Records from a data source:
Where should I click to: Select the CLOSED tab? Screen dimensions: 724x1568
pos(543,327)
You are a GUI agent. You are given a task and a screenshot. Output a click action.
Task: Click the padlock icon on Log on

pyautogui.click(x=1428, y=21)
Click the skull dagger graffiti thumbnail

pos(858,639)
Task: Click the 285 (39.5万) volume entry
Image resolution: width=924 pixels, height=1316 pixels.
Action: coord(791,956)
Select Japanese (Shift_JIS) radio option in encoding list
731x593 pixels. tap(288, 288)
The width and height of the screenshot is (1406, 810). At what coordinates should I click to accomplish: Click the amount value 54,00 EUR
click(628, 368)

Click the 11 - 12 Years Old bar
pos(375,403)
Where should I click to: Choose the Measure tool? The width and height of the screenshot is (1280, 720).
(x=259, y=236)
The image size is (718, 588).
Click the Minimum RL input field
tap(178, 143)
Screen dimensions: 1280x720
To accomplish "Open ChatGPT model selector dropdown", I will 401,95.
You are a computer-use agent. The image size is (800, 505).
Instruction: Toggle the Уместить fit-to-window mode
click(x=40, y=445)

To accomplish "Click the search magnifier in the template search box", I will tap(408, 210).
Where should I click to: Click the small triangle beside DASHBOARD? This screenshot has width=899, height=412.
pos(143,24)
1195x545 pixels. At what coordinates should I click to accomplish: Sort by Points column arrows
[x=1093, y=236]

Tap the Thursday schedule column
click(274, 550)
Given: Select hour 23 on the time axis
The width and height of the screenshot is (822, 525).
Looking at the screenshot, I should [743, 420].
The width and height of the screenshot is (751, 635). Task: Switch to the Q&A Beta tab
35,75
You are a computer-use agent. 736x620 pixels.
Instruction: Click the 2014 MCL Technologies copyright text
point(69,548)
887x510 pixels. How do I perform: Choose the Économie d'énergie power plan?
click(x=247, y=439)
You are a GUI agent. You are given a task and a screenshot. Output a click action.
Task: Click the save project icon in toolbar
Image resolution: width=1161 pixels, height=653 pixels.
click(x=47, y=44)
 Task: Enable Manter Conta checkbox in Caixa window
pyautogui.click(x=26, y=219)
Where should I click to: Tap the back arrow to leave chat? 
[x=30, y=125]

> **PROBLEM REQUIREMENTS**
Copy out all of the records verbatim.

> **ANSWER BOX**
Where should I click to: Select the CLOSED tab? Screen dimensions: 724x1568
pos(543,327)
You are a GUI agent. You are given a task and a screenshot. Output a click action.
Task: Click the padlock icon on Log on

pyautogui.click(x=1428, y=21)
Click the skull dagger graffiti thumbnail

pos(858,639)
Task: Click the 285 (39.5万) volume entry
Image resolution: width=924 pixels, height=1316 pixels.
Action: coord(791,956)
Select Japanese (Shift_JIS) radio option in encoding list
731x593 pixels. tap(288, 288)
The width and height of the screenshot is (1406, 810). At what coordinates should I click to accomplish: Click the amount value 54,00 EUR
click(628, 368)

Click the 11 - 12 Years Old bar
pos(375,403)
Where should I click to: Choose the Measure tool? The width and height of the screenshot is (1280, 720).
(x=259, y=236)
The image size is (718, 588).
Click the Minimum RL input field
tap(178, 143)
Screen dimensions: 1280x720
To accomplish "Open ChatGPT model selector dropdown", I will 401,95.
You are a computer-use agent. The image size is (800, 505).
Instruction: Toggle the Уместить fit-to-window mode
click(x=40, y=445)

To accomplish "Click the search magnifier in the template search box", I will tap(408, 210).
Where should I click to: Click the small triangle beside DASHBOARD? This screenshot has width=899, height=412.
pos(143,24)
1195x545 pixels. At what coordinates should I click to accomplish: Sort by Points column arrows
[x=1093, y=236]

Tap the Thursday schedule column
click(274, 550)
Given: Select hour 23 on the time axis
The width and height of the screenshot is (822, 525).
Looking at the screenshot, I should [743, 420].
The width and height of the screenshot is (751, 635). Task: Switch to the Q&A Beta tab
35,75
You are a computer-use agent. 736x620 pixels.
Instruction: Click the 2014 MCL Technologies copyright text
point(69,548)
887x510 pixels. How do I perform: Choose the Économie d'énergie power plan?
click(x=247, y=439)
You are a GUI agent. You are given a task and a screenshot. Output a click action.
Task: Click the save project icon in toolbar
Image resolution: width=1161 pixels, height=653 pixels.
click(x=47, y=44)
 Task: Enable Manter Conta checkbox in Caixa window
pyautogui.click(x=26, y=219)
Where should I click to: Tap the back arrow to leave chat? 
[x=30, y=125]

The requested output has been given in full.